Evidently, there is no sample size \(t\) at which the frequentist decision rule attains a lower loss function than does the Bayesian rule.

Furthermore, the following graph indicates that the Bayesian decision rule does better on average for all values of \(\pi^{*}\).

fig, axs = plt.subplots(1, 2, figsize=(14, 5))

axs[0].plot(π_star_arr, V_fre_bar_arr, label='$\overline{V}_{fre}$')
axs[0].plot(π_star_arr, V_baye_bar_arr, label='$\overline{V}_{baye}$')

axs[1].plot(π_star_arr, V_fre_bar_arr - V_baye_bar_arr, label='$diff$')


The right panel of the above graph plots the difference \(\bar{V}_{fre}-\bar{V}_{Bayes}\).

It is always positive.

57.6. More Details

We can provide more insights by focusing on the case in which \(\pi^{*}=0.5=\pi_{0}\).

π_star = 0.5

Recall that when \(\pi^*=0.5\), the frequentist decision rule sets a sample size t_optimal ex ante.

For our parameter settings, we can compute its value:


For convenience, let’s define t_idx as the Python array index corresponding to t_optimal sample size.

t_idx = t_optimal - 1

57.7. Distribution of Bayesian Decision Rule’s Time to Decide

By using simulations, we compute the frequency distribution of time to deciding for the Bayesian decision rule and compare that time to the frequentist rule’s fixed \(t\).

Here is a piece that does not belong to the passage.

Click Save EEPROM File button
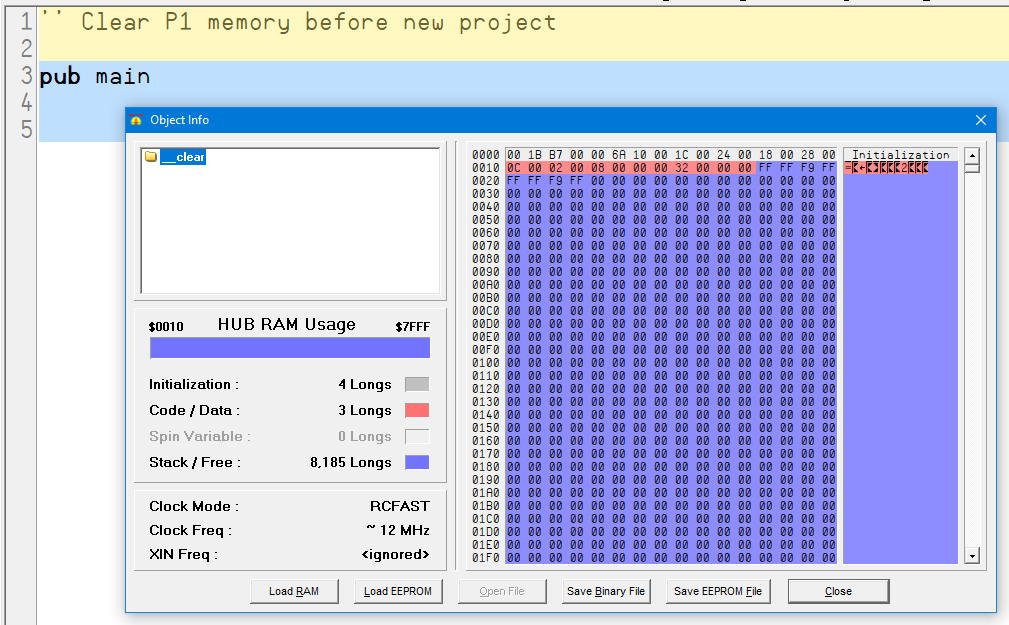This screenshot has width=1009, height=625. [717, 591]
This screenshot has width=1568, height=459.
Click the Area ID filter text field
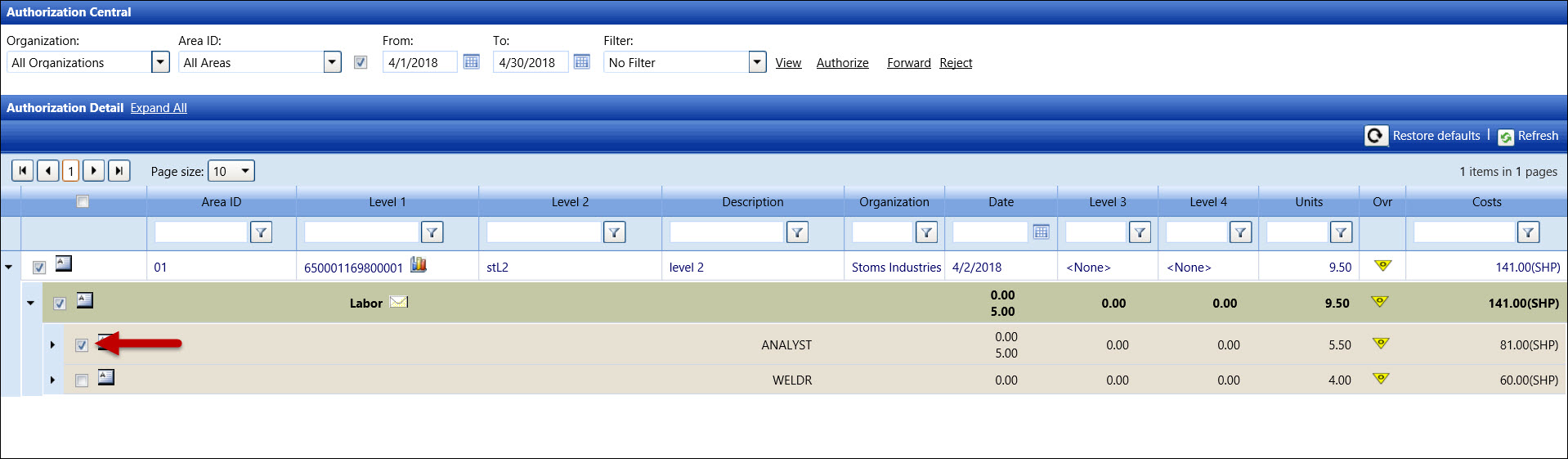200,232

The following Python code creates a graph that shows the frequency distribution of Bayesian times to decide of Bayesian decision maker, conditional on distribution \(q=f_{0}\) or \(q= f_{1}\) generating the data.

The blue and red dotted lines show averages for the Bayesian decision rule, while the black dotted line shows the frequentist optimal sample size \(t\).

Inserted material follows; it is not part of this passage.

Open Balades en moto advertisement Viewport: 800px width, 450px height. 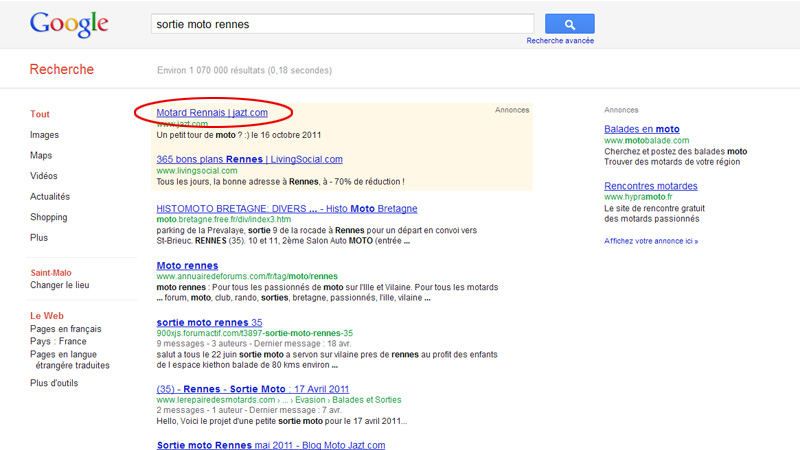(642, 129)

On average the Bayesian rule decides earlier than the frequentist rule when \(q= f_0\) and later when \(q = f_1\).

def check_results(L_arr, α, β, flag, π0):

    N, T = L_arr.shape

    time_arr = np.empty(N)
    correctness = np.empty(N)

    π_arr = π0 * L_arr / (π0 * L_arr + 1 - π0)

    for i in prange(N):
        for t in range(T):
            if (π_arr[i, t] < β) or (π_arr[i, t] > α):
                time_arr[i] = t + 1
                correctness[i] = (flag == 0 and π_arr[i, t] > α) or (flag == 1 and π_arr[i, t] < β)

    return time_arr, correctness
time_arr0, correctness0 = check_results(L0_arr, α, β, 0, π_star)
time_arr1, correctness1 = check_results(L1_arr, α, β, 1, π_star)

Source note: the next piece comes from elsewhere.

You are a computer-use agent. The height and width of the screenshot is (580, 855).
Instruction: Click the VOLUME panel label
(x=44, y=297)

# unconditional distribution
time_arr_u = np.concatenate((time_arr0, time_arr1))
correctness_u = np.concatenate((correctness0, correctness1))
n1 = plt.hist(time_arr0, bins=range(1, 30), alpha=0.4, label='f0 generates')[0]
n2 = plt.hist(time_arr1, bins=range(1, 30), alpha=0.4, label='f1 generates')[0]
plt.vlines(t_optimal, 0, max(n1.max(), n2.max()), linestyle='--', label='frequentist')
plt.vlines(np.mean(time_arr0), 0, max(n1.max(), n2.max()),
           linestyle='--', color='b', label='E(t) under f0')
plt.vlines(np.mean(time_arr1), 0, max(n1.max(), n2.max()),
           linestyle='--', color='r', label='E(t) under f1')

plt.title('Conditional frequency distribution of times')


Later we’ll figure out how these distributions ultimately affect objective expected values under the two decision rules.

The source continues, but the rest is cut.